> _Objective 1_
Could you return, word for word, the part of the listing that opens with the line containing "Click the +关注 follow button" and closes with the line containing "tap(747, 82)", including both of those lines?

> _Text excerpt_
┌──

# Funky stab



## Leopard1 (Mar 2, 2010)

I have a Martin Magic X (30") pointing backwards and a 10" X Ring pointing forward on a fuse v-bar block. It has made me so much stedier and completely eliminated tip forward.


----------



## countryboy173 (Jul 18, 2008)

Got a picture of your setup? If I get what you're saying, you have the main 30" bar where a v-bar would go and the 10" side bar in front?


----------



## Leopard1 (Mar 2, 2010)

countryboy173 said:


> Got a picture of your setup? If I get what you're saying, you have the main 30" bar where a v-bar would go and the 10" side bar in front?


Ya... try to get pics up later


----------



## outdoorsman193 (Nov 20, 2008)

i always thought you wanted the bow to tip forward


----------



## hunter14 (Oct 14, 2009)

outdoorsman193 said:


> i always thought you wanted the bow to tip forward


same, and I always see them tip forward. But just got told they are not supposed to


----------



## Leopard1 (Mar 2, 2010)

i thought that 2 , until a sling broke


----------



## ILuvThemMangos (Feb 28, 2010)

what kind of sling (finger or wrist)


----------



## outdoorsman193 (Nov 20, 2008)

well you want the bow come back back at your hand to help with the transfer of energy. you wany the bow to fall foward to stay out of the way of the arrow.


----------



## N7709K (Dec 17, 2008)

what matters most is that the bow is balanced at full draw.


----------



## countryboy173 (Jul 18, 2008)

N7709K said:


> what matters most is that the bow is balanced at full draw.


Exactly! Thats the most important part.


----------



## Leopard1 (Mar 2, 2010)

ILuvThemMangos said:


> what kind of sling (finger or wrist)


 wrist


----------

└──

> _Listing_
┌──

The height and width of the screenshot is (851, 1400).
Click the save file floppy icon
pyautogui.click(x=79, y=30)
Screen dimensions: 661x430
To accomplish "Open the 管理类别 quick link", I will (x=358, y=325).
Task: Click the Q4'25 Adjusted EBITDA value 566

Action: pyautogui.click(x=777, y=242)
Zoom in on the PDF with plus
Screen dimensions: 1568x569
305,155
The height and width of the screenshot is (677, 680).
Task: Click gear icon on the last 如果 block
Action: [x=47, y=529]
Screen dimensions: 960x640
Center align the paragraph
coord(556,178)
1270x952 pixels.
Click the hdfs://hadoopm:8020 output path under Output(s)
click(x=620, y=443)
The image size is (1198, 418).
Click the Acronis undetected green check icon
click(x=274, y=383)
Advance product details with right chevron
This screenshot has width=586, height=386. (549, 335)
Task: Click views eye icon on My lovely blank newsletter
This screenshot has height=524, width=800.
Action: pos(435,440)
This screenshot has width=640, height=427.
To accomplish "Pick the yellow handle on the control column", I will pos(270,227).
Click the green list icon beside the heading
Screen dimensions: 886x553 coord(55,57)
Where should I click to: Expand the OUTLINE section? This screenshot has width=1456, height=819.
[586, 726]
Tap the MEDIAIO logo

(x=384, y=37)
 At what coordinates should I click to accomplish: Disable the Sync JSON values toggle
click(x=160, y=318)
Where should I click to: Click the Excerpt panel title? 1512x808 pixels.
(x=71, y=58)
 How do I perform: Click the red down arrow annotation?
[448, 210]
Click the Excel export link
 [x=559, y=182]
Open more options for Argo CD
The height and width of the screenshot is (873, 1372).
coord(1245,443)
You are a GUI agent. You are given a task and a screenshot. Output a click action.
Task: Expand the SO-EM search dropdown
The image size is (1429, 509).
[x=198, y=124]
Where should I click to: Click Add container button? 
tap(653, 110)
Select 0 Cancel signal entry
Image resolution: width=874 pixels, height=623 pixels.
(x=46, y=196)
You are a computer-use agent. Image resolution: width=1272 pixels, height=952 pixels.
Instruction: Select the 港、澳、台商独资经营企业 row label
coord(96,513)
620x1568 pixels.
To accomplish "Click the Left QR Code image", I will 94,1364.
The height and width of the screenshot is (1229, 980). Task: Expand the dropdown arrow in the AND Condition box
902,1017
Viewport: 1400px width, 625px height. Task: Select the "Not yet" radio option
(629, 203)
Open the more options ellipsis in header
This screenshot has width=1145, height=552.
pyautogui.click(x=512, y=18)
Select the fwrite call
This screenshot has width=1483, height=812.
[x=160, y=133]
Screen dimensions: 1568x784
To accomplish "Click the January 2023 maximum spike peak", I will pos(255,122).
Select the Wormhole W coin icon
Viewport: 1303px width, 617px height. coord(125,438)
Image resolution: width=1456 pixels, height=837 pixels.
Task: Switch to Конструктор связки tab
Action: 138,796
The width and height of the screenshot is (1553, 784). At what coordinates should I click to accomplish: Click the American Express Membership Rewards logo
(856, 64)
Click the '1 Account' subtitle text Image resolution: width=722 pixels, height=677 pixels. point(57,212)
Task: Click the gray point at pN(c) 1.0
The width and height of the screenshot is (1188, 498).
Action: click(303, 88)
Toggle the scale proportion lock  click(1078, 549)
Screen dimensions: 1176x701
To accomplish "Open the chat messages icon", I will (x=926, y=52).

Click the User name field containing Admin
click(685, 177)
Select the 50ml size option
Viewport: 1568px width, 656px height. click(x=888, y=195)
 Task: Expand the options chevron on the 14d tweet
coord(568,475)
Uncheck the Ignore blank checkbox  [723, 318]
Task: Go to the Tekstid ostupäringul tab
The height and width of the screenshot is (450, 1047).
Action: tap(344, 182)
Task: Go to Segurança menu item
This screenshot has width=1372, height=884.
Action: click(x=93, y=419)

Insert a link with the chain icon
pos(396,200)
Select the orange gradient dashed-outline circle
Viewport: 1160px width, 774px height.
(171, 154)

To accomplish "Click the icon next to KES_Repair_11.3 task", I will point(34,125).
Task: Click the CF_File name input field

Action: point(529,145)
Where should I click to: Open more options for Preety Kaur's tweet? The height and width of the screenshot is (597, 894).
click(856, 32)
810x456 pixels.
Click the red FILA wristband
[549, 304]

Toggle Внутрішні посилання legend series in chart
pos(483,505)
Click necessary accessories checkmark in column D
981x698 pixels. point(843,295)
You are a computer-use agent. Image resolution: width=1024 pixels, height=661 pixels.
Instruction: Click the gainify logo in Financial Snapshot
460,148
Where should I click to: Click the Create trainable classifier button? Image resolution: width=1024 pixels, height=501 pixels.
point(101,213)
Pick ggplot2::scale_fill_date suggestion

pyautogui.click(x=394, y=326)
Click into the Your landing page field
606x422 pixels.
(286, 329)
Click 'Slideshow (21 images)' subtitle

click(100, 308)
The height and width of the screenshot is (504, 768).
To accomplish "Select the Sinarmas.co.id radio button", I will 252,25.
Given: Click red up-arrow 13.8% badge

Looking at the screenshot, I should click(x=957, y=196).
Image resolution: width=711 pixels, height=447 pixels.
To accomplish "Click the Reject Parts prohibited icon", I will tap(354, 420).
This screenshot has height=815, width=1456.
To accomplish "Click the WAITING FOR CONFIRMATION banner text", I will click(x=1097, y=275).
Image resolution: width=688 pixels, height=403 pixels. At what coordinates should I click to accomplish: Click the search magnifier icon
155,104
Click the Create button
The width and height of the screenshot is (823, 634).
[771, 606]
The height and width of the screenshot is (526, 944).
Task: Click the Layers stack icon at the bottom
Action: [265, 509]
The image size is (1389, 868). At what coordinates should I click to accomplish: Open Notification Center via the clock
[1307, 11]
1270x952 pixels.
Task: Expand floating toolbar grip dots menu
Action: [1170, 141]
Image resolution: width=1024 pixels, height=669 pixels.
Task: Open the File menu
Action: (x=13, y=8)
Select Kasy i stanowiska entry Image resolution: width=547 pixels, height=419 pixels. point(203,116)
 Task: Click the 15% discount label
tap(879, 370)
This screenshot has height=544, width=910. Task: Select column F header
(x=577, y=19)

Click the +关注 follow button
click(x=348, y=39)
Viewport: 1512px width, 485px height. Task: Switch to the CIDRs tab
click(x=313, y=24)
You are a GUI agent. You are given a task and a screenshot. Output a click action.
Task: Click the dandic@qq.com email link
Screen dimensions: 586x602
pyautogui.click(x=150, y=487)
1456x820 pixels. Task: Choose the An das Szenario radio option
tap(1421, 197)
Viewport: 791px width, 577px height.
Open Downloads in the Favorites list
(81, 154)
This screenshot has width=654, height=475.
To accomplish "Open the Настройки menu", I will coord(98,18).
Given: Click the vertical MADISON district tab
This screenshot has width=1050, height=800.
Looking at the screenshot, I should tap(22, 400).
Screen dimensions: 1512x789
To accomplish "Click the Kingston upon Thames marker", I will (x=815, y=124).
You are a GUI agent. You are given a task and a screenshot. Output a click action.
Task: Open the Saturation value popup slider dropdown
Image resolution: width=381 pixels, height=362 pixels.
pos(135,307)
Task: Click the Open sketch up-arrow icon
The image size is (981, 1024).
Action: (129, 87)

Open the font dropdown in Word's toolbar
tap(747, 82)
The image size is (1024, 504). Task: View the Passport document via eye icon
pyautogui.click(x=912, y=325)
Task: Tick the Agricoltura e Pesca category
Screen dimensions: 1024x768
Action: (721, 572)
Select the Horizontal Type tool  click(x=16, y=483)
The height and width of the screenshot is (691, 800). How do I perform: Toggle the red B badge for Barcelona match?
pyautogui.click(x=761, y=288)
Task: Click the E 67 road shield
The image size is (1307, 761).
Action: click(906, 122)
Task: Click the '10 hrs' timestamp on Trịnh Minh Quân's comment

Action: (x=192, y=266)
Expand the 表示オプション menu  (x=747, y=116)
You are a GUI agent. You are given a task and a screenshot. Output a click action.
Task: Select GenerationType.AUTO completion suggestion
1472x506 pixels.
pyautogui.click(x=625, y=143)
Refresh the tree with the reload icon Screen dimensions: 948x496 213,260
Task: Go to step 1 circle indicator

└──

> _Objective 2_
Which different usernames post in the "Funky stab" forum thread?

> _Task result 1_
Click the +关注 follow button
click(x=348, y=39)
Viewport: 1512px width, 485px height. Task: Switch to the CIDRs tab
click(x=313, y=24)
You are a GUI agent. You are given a task and a screenshot. Output a click action.
Task: Click the dandic@qq.com email link
Screen dimensions: 586x602
pyautogui.click(x=150, y=487)
1456x820 pixels. Task: Choose the An das Szenario radio option
tap(1421, 197)
Viewport: 791px width, 577px height.
Open Downloads in the Favorites list
(81, 154)
This screenshot has width=654, height=475.
To accomplish "Open the Настройки menu", I will coord(98,18).
Given: Click the vertical MADISON district tab
This screenshot has width=1050, height=800.
Looking at the screenshot, I should tap(22, 400).
Screen dimensions: 1512x789
To accomplish "Click the Kingston upon Thames marker", I will (x=815, y=124).
You are a GUI agent. You are given a task and a screenshot. Output a click action.
Task: Open the Saturation value popup slider dropdown
Image resolution: width=381 pixels, height=362 pixels.
pos(135,307)
Task: Click the Open sketch up-arrow icon
The image size is (981, 1024).
Action: (129, 87)

Open the font dropdown in Word's toolbar
tap(747, 82)

> _Task result 2_
Leopard1
countryboy173
outdoorsman193
hunter14
ILuvThemMangos
N7709K